Chaque année, la loi de finance apporte son lot de modification en fonction des impératifs. En 2019, quelques mesures ont été adoptées afin de favoriser les transactions immobilières et l’immobilier en général. Voici l’essentiel de ces mesures.

Le CITE prolongé jusqu’à la fin de l’année

Le dispositif CITE ou crédit d’impôt transition énergétique a été prolongé par le gouvernement jusqu’au 31 décembre 2019. Le dispositif permet aux propriétaires de déduire de leurs impôts sur le revenu le montant des travaux réalisés en vue d’améliorer la performance énergétique de leurs logements. Sont notamment concernés la rénovation de l’isolation, le remplacement des fenêtres ordinaires par un double ou triple vitrage, le changement d’un chauffage par un système plus efficace et moins énergivore. Toute mesure permettant de réduire sensiblement la consommation énergétique d’un bâtiment ouvre droit au bénéfice du CITE.

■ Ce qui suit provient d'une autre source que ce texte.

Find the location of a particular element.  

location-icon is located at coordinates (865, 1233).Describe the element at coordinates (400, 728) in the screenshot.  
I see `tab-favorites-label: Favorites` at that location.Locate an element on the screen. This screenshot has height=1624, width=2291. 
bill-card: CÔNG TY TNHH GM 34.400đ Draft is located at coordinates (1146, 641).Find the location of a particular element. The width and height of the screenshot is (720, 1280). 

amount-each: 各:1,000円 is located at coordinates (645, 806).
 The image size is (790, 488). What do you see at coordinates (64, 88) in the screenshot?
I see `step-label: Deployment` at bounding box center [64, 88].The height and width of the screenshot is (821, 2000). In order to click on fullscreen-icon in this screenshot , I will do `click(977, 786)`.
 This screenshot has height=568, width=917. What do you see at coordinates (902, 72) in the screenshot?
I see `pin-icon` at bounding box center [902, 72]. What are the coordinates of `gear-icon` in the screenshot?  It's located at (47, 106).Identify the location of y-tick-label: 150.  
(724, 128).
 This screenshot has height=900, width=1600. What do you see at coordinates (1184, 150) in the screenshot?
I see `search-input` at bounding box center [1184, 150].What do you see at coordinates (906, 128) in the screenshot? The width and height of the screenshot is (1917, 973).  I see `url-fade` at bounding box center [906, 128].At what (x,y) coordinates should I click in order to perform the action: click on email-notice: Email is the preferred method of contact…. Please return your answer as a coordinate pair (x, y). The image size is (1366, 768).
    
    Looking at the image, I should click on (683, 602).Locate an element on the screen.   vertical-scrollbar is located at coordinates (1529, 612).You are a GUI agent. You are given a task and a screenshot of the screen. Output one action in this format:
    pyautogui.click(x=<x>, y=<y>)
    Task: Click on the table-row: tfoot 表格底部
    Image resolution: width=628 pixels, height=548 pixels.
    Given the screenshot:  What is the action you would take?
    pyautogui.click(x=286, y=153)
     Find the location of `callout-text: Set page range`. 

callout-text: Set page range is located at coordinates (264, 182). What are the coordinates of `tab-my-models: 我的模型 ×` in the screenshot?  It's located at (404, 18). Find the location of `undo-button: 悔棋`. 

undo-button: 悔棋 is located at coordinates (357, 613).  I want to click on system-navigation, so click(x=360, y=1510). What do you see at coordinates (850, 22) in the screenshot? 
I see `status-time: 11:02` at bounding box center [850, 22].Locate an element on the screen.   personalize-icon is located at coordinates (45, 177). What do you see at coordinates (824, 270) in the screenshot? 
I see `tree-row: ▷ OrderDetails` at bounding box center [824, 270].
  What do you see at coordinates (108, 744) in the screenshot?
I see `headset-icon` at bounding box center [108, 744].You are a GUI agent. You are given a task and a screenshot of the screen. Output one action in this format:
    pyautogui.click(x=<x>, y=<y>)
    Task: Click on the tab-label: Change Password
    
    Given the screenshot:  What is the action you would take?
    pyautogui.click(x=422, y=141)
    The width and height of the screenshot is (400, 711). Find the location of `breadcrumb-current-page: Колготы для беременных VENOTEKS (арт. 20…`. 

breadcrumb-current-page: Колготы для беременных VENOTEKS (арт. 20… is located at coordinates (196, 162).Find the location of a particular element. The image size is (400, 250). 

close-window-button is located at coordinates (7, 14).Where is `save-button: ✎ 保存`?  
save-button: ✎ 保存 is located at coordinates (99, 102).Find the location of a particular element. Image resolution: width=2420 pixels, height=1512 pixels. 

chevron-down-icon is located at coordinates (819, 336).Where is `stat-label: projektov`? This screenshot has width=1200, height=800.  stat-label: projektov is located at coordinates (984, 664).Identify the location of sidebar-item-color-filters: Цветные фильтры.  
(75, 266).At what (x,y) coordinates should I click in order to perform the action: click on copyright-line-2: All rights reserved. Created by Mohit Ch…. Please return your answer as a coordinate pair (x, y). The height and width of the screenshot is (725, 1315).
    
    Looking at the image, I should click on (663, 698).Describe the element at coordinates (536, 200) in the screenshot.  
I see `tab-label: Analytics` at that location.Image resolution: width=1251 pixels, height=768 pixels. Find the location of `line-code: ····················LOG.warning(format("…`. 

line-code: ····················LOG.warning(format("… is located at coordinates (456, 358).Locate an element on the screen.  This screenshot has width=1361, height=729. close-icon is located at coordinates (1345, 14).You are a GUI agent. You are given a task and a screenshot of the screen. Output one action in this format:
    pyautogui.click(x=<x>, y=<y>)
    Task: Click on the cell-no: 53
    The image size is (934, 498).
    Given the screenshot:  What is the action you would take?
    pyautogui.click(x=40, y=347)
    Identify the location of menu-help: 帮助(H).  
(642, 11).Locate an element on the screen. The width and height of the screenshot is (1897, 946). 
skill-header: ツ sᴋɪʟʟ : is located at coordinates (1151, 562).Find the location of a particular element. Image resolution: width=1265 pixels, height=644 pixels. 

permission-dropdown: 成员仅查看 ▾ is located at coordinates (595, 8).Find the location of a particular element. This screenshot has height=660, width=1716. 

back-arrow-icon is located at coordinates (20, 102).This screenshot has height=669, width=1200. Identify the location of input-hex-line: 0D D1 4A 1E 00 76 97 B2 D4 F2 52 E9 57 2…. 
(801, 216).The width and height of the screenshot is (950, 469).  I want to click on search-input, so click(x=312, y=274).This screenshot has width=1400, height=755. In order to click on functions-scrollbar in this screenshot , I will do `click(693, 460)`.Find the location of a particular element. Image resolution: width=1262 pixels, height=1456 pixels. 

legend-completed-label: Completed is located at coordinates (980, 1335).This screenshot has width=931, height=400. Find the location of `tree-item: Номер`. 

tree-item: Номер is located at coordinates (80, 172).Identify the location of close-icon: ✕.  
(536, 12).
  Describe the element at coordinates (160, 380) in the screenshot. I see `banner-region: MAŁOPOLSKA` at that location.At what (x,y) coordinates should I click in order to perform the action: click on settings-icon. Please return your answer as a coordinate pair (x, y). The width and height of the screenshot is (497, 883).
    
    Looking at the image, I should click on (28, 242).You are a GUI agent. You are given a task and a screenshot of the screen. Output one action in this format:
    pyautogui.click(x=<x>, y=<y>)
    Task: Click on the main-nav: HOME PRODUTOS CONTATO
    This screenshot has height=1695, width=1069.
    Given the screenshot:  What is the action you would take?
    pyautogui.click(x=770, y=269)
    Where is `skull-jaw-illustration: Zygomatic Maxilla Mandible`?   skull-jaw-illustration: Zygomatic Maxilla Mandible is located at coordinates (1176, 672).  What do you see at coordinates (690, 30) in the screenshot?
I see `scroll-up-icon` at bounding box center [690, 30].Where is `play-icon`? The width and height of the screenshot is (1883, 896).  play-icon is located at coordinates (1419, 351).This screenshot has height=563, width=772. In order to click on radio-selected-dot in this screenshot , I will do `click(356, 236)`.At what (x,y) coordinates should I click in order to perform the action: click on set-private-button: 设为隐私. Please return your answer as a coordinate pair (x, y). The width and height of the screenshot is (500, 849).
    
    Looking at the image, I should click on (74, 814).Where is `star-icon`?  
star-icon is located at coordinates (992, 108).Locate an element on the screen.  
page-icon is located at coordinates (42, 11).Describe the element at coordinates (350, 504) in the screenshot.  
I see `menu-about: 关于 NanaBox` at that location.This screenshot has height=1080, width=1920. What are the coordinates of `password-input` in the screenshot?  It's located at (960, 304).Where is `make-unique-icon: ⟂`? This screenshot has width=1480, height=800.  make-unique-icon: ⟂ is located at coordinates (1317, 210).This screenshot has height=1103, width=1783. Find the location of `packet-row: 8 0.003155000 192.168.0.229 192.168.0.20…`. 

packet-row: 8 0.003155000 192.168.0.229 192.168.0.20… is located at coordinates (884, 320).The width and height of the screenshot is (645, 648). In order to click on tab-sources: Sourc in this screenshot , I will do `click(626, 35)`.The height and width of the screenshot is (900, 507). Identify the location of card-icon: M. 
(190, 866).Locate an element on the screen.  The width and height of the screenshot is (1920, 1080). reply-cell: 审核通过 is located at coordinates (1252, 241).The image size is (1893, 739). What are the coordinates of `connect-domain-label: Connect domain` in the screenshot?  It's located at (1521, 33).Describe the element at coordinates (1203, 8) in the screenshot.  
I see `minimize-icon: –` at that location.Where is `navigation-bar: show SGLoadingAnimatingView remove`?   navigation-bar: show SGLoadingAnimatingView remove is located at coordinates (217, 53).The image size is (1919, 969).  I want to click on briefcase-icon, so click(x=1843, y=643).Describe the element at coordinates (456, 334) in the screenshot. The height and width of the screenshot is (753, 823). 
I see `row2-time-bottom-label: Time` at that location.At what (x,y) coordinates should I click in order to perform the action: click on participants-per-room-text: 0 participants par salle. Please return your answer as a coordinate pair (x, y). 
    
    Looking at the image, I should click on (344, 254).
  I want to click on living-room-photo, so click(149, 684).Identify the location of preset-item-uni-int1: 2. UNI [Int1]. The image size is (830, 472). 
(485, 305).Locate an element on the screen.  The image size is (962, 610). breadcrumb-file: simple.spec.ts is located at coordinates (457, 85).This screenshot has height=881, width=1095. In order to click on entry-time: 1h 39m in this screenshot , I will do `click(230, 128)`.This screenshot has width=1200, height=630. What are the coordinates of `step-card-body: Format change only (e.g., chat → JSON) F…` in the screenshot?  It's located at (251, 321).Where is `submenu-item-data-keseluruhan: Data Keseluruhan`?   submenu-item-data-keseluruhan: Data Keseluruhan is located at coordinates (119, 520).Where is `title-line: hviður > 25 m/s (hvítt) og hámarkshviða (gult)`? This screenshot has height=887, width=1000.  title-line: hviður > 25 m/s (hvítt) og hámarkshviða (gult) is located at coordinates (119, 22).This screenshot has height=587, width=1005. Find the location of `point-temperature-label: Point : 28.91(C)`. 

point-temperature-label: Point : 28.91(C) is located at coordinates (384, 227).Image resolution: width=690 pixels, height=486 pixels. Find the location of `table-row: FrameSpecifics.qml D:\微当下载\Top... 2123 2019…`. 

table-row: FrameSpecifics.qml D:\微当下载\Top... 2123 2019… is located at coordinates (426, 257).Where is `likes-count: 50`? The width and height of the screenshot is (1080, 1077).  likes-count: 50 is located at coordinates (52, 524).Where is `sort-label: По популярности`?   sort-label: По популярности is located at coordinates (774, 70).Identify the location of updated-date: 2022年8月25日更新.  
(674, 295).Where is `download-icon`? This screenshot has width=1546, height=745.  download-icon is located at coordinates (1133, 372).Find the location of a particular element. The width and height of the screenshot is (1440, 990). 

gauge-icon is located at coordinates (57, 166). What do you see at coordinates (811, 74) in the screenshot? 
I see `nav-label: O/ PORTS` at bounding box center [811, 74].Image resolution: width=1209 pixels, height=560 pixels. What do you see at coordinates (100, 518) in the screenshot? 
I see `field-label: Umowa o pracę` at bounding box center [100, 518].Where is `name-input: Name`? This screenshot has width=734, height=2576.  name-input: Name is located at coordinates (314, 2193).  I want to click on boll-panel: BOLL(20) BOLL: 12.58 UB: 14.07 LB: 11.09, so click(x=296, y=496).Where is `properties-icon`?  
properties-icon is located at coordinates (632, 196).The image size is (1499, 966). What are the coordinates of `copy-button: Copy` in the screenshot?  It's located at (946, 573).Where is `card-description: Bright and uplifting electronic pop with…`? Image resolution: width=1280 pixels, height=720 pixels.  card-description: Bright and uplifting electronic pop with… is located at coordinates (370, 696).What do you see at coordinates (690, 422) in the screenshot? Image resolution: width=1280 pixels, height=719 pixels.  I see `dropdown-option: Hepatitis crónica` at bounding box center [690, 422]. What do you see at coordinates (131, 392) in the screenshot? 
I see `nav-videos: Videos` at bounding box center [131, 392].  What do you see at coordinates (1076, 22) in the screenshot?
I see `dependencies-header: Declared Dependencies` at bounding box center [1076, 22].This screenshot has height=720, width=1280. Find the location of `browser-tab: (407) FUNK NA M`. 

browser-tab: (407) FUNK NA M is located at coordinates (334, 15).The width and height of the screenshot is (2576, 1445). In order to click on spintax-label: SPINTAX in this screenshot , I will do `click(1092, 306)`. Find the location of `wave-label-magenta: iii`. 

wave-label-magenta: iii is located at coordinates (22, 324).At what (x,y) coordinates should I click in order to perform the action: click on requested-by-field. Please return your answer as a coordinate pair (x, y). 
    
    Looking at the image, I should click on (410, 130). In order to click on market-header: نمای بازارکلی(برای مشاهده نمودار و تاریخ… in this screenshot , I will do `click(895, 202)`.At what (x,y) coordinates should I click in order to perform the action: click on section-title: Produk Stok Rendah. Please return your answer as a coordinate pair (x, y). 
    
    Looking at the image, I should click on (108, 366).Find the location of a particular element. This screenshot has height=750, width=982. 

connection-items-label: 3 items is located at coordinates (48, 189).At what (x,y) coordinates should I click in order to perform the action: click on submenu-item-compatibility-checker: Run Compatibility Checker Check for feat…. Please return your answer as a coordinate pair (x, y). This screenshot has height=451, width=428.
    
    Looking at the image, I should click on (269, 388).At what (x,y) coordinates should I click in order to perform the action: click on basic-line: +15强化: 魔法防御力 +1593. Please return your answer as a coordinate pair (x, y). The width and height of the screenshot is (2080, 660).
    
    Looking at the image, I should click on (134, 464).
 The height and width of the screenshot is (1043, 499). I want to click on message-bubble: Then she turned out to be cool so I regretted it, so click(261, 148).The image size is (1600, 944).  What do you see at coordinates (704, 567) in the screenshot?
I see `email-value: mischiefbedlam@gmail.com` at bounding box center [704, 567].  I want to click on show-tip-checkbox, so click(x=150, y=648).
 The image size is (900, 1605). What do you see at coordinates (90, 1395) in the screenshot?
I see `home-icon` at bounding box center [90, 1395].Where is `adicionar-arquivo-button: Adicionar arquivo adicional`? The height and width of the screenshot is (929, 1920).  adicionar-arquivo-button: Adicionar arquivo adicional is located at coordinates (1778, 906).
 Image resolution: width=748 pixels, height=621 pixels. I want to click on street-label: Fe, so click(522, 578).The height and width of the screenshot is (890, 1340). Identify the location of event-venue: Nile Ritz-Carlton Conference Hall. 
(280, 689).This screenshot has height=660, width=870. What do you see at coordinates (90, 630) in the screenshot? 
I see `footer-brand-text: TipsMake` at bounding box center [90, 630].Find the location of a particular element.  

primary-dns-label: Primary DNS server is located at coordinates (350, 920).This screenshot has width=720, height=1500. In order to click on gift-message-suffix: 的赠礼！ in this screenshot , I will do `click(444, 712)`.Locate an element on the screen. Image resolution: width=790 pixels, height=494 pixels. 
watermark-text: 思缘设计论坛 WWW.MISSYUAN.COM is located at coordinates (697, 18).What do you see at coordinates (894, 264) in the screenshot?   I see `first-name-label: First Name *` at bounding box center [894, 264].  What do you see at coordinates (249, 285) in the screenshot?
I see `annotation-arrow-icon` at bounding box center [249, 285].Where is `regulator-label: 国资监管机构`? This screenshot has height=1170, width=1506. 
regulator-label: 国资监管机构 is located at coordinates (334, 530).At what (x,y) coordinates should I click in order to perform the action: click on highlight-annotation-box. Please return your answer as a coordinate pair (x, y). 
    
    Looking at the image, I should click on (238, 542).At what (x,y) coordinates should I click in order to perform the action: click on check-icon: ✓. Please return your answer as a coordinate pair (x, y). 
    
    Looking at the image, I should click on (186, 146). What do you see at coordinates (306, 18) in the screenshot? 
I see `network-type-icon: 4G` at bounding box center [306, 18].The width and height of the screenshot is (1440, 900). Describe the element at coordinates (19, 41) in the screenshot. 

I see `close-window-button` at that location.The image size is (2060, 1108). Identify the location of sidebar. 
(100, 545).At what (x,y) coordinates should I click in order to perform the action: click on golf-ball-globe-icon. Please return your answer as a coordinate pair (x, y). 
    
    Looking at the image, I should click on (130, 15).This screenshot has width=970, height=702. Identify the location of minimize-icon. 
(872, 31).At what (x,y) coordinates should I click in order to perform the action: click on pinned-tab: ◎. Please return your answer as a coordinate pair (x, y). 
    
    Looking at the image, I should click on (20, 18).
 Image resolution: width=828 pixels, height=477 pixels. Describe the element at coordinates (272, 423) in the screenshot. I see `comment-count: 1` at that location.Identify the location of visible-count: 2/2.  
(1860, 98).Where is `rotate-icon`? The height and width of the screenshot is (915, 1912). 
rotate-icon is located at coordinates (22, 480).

Une baisse significative de la taxe d’habitation

Le gouvernement continue de militer pour la suppression de la taxe d’habitation pour les foyers les plus modestes. Cette année, plus de 80% des ménages les plus précaires ne paieront plus que le tiers de la taxe d’habitation qu’ils payaient l’année dernière. En 2020, le ministre de l’action et des comptes espère les exonérer entièrement de cette taxe qu’il juge d’idiot.

Le dispositif « Denormandie » en faveur de l’investissement dans l’ancien

C’est l’une des mesures phares de la loi des finances 2019 et s’inscrit dans la continuité du plan national de lutte contre le logement insalubre. Face à la dégradation des logements dans des secteurs clés, le gouvernement incite les particuliers à investir dans ces logements afin de rénover le parc résidentiel en France. Le dispositif Denormandie promet une réduction de l’impôt sur le revenu de ceux qui investissent dans ces biens en vue de les remettre en état et de les mettre en location. 222 villes sont actuellement concernées par cette mesure.

Les non-résidents désormais exonérés de taxation

Auparavant, celui qui quittait la France et qui revendait ses biens immobiliers était soumis à une double taxation, 19% à titre d’impôt et 17,2% en prélèvements sociaux. Depuis le 1er janvier 2019, il peut désormais échapper à cette taxation, à condition toutefois que la vente soit conclue avant le 31 décembre de l’année qui suit son départ.

En outre, la loi des finances 2019 a également apporté quelques modifications s’agissant de la loi Pinel. Les expatriés continuent désormais de bénéficier du dispositif malgré leur départ.